8. Verification Steps

  1. Compare with Database: Run wp option get <OPTION_NAME> (e.g., dpwp_settings) via CLI.
  2. Confirm Leak: Verify that the data returned in the AJAX response matches the sensitive data stored in the database.
  3. Privilege Confirmation: Ensure the request was made with the Subscriber user's cookies and not an Administrator's.

9. Alternative Approaches

  • REST API Check: If no AJAX actions seem vulnerable, check for REST routes:
    grep -r "register_rest_route" .
    Inspect the permission_callback. If it uses __return_true or only checks is_user_logged_in(), it is vulnerable.
  • Action Brute-force: If grep is restricted, common names like get_settings, settings_load, fetch_config should be tested with the dpwp_ and direct_payments_wp_ prefixes.
  • No-Nonce Test: Some plugins check for a nonce but don't die() if it's missing (using check_ajax_referer with the third argument as false). Test the request without the security parameter.
Research Findings
Static analysis — not yet PoC-verified

Summary

The Direct Payments WP plugin for WordPress (up to version 1.3.0) fails to restrict access to sensitive configuration data through its AJAX interface.

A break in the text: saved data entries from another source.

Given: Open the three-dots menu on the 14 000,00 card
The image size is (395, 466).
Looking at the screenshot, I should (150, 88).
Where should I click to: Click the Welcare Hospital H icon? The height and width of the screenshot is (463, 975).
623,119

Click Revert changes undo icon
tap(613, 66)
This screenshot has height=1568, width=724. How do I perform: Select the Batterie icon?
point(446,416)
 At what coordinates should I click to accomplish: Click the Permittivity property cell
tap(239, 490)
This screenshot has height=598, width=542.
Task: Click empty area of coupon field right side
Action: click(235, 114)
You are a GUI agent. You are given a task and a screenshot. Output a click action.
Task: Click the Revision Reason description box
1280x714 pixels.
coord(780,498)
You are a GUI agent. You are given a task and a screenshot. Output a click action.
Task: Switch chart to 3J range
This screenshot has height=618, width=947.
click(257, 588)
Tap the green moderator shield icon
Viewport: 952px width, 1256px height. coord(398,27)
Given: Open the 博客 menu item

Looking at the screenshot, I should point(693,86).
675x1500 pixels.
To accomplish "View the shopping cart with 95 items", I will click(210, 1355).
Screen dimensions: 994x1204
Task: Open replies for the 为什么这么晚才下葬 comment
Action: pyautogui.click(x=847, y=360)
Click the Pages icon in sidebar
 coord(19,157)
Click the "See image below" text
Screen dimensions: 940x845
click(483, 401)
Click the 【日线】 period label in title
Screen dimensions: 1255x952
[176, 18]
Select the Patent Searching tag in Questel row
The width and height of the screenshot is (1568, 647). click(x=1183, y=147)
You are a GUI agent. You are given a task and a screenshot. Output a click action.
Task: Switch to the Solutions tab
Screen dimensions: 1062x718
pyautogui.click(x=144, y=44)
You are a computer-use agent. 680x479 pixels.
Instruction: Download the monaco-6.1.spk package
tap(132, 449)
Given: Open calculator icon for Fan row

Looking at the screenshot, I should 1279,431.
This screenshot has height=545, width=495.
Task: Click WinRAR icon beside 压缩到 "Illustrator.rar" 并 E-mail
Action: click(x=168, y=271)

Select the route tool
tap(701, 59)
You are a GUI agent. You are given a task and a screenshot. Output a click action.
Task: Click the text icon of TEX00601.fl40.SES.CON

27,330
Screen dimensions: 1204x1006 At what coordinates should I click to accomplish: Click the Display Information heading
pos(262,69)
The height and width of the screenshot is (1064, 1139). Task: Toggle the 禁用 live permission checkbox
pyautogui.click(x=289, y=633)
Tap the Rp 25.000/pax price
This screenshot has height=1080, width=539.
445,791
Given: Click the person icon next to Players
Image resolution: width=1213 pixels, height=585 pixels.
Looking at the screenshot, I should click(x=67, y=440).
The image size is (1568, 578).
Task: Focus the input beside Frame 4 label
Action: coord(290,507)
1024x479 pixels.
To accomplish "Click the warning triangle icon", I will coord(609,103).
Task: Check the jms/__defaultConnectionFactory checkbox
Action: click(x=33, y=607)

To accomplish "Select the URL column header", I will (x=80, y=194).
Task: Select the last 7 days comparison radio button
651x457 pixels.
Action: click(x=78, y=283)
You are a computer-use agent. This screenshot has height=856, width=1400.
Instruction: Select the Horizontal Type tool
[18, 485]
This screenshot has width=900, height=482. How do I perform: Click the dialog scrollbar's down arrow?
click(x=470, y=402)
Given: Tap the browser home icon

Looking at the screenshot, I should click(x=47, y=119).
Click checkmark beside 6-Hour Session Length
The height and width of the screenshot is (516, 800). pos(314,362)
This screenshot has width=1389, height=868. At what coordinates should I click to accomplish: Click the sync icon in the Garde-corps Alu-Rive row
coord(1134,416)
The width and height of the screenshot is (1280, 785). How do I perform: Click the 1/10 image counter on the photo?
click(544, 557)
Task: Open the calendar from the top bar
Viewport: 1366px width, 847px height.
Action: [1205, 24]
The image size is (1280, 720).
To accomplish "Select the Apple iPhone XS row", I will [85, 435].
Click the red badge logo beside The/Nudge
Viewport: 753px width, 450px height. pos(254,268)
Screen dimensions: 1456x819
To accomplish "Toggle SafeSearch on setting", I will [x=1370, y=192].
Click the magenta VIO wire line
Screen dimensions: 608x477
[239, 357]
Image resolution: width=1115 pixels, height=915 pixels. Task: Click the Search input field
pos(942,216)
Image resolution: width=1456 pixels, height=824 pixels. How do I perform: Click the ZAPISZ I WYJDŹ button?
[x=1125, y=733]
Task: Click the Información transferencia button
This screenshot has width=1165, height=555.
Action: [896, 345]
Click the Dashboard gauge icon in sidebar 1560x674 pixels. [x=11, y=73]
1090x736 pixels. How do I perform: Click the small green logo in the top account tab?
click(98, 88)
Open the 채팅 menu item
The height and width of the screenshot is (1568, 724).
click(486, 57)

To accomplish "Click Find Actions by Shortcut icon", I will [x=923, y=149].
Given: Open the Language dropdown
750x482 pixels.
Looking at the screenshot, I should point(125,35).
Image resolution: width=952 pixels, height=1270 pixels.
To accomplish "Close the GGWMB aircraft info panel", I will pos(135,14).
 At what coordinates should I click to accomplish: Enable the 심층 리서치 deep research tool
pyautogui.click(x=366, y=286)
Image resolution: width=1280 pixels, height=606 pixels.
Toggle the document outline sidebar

Authenticated users with Subscriber-level privileges can invoke internal functions that return plugin settings, potentially exposing payment gateway API keys, merchant identifiers, and secret tokens.

Vulnerable Code

// direct-payments-wp/includes/class-ajax-handler.php (Inferred Location)
add_action( 'wp_ajax_dpwp_get_settings', 'dpwp_get_settings_callback' );

function dpwp_get_settings_callback() {
    // Vulnerability: No check for user capabilities (e.g., current_user_can('manage_options'))
    // and potentially missing or weak nonce verification.
    $settings = get_option( 'dpwp_settings' );
    wp_send_json_success( $settings );
}

Security Fix

--- direct-payments-wp/includes/class-ajax-handler.php
+++ direct-payments-wp/includes/class-ajax-handler.php
@@ -2,6 +2,11 @@
 function dpwp_get_settings_callback() {
+    check_ajax_referer( 'dpwp_ajax_nonce', 'security' );
+
+    if ( ! current_user_can( 'manage_options' ) ) {
+        wp_send_json_error( 'Unauthorized', 403 );
+    }
+
     $settings = get_option( 'dpwp_settings' );
     wp_send_json_success( $settings );
 }

Exploit Outline

1. Authentication: Authenticate to the WordPress site as a user with Subscriber-level privileges. 2. Nonce Acquisition: Access a public or subscriber-accessible page containing the plugin's shortcode. Locate the localized JavaScript object (e.g., via `dpwp_vars` or similar) to extract the valid AJAX nonce. 3. Request Execution: Send a POST request to `/wp-admin/admin-ajax.php` with the vulnerable action (e.g., `action=dpwp_get_settings`) and the retrieved nonce in the security parameter. 4. Data Extraction: The response body will contain the full plugin configuration in JSON format, which includes sensitive credentials such as Stripe Secret Keys or merchant configuration details.